The crux of the matter is this: Thor is utterly ridiculous. Every expressed emotion is so completely out of reasonable proportion that it is impossible to accept the characters at face value. All of them are two-dimensional sketches, with sudden, outsize emotional responses completely divorced from the context of the movie. The characters’ motives make no sense at all, at least not in terms of how they are developed. I am willing to accept that the Asgardians represent mythic archetypes and that their behavior corresponds broadly to those archetypes, but that doesn’t work dramatically without a mythic structure. In something like this, Thor would need to undergo a hero’s journey. Instead, his character arc is largely passive and incredibly sudden.
Worse than that, the necessarily deep relationships between these primal characters is never shown. The viewer has to fill in all of the blanks. Considering the wildly insane familial bombs that this movie drops, those are pretty big blanks! (TWSS) Most significantly, the primary antagonist, Loki, has to deal with insane revelations about his family that would mess with anyone, but none of his subsequent actions make any sense at all without a whole lot more context into who he is as a character and how he relates to Thor and Odin and everyone else.
Even if we give the Asgardians the benefit of the doubt regarding shallow characterization, the regular humans have no such excuse. They are supposed to be scientists, but it is never really made clear what exactly they are studying or why. More importantly, their interactions with each other, with Thor, and with S.H.I.E.L.D. do not in any way resemble the behavior of actual people. Watching the central relationship “develop” between Thor and Natalie Portman’s character Jane, is like watching a Cool Abed Films production of a superhero love story. All of the beats of the genre are present, but they are completely divorced from the emotions they attempt to present. In short, none of the rules of human relationships apply anywhere in this movie! It’s almost as if the film were made by a director with great technical proficiency, but no experience with drama.
It seems that the director (and star) of Henry V had a hard time depicting succession drama in a war-torn, royal setting. The director (and star) of Hamlet found it difficult to dramatize a prince undergoing an internal struggle while coming to terms with the death of his father. Also, the director (and star) of Much Ado About Nothing couldn’t make it seem the least bit believable that two people were rapidly falling in love. Apparently, good writing is important!
It is so much fun to watch!

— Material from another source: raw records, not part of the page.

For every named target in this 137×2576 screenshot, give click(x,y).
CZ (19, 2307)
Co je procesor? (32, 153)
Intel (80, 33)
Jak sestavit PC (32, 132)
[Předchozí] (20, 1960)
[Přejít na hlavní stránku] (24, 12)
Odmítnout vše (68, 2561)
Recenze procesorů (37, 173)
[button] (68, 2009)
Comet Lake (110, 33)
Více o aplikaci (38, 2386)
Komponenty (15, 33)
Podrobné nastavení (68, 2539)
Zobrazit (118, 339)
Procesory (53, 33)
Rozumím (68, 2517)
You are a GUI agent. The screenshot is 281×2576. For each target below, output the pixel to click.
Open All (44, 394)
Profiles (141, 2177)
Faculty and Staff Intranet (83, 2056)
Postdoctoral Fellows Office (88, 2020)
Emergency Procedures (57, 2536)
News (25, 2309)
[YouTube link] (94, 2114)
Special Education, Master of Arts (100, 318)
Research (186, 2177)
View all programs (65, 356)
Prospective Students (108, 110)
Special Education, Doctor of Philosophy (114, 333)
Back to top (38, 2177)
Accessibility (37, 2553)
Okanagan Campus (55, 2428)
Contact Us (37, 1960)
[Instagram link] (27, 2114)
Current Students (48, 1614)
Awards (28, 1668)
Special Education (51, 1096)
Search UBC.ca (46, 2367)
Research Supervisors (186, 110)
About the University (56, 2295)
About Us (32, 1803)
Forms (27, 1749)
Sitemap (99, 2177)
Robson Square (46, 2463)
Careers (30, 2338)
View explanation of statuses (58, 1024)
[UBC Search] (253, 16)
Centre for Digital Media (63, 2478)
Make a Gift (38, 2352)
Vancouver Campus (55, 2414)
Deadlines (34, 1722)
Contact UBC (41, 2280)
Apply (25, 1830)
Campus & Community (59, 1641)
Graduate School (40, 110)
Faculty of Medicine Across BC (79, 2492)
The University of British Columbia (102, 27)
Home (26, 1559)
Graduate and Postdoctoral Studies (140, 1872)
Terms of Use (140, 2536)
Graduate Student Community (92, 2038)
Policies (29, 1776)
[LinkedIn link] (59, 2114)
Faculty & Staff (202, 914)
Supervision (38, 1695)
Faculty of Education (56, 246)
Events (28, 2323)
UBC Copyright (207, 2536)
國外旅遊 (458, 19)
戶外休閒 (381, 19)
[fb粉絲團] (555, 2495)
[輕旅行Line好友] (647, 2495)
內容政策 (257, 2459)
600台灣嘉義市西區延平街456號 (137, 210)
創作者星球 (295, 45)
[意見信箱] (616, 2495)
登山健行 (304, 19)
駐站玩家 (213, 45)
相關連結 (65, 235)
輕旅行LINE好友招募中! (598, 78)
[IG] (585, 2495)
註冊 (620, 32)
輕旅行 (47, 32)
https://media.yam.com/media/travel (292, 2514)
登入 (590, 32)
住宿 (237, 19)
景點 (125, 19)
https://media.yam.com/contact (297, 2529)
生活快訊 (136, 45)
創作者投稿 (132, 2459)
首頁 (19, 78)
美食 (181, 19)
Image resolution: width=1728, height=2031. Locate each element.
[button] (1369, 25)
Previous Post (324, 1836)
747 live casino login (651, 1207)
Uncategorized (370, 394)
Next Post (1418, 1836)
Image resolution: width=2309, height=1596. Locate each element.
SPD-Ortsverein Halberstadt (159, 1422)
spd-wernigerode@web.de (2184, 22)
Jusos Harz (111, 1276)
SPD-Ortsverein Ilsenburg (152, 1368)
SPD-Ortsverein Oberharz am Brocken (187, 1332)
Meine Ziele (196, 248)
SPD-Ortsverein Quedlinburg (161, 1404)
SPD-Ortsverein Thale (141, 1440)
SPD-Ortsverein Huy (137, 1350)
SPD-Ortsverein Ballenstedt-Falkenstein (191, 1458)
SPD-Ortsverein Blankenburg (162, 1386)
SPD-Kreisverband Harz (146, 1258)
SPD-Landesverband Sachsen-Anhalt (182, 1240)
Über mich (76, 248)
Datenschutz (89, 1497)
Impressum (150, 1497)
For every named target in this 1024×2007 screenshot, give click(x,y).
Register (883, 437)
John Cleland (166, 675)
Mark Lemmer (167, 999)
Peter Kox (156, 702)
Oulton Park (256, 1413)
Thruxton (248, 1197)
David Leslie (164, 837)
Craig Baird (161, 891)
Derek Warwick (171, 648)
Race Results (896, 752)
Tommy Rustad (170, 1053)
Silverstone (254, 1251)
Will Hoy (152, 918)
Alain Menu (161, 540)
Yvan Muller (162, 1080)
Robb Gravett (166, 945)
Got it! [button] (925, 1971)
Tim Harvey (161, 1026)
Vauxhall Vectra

The action scenes are kinetic and breathtaking, but edited in coherent way. The CGI is realistic enough to hold attention, but crazy enough to make the fantastic elements pop rather than fizzle. The costumes are insane, but strangely fitting. And then there’s this:
So does the good outweigh the bad? Not exactly. It’s more like the good and the bad have joined forces to fight the sane. The characters’ emotions are unearned, but they’re also hilariously over-the-top and stuck in the middle of a batshit crazy live-action cartoon where nothing makes any sense. Even the action sequences have little details (like Thor spinning his hammer) that highlight the absurdity of the whole thing. Ultimately, it is the accumulation of utterly bizarre what-the-fuckery that make this movie transcendent.
Multiple moments of this movie prompted me to say, “What?!” out loud. My entire party spent most of the movie laughing exuberantly at what was happening on-screen. Occasionally, the dialog is the culprit, but not as often as would be expected from the source material. More often, those great moments are crazy plot twists, like whatever Loki is doing at any given moment. Sometimes, they are bizarrely realized characterizations of minor Thor characters like Hogun, the vaguely Asian Asgardian, or Fandral, the swashbuckling Errol Flynn Asgardian. Crazy moments come during action scenes, and they come during the quiet moments, when characters are just sitting around or drinking beer.
The biggest of those moments came during the movie’s climax. I promise not to spoil anything for those of you who haven’t seen it, but several things surrounding the turning point had me falling over with laughter. Strangely, that scene wouldn’t have been at all funny were it not for the flaws I criticized earlier in this tl;dr review. That makes me wonder if Branagh did this all on purpose. Maybe he is a mad genius. When the result is this much fun, it might not matter.
My final verdict: I do not know if Thor was funnier than Precious, because I have not seen Precious, but my experience seeing Thor was worth both the time and the money.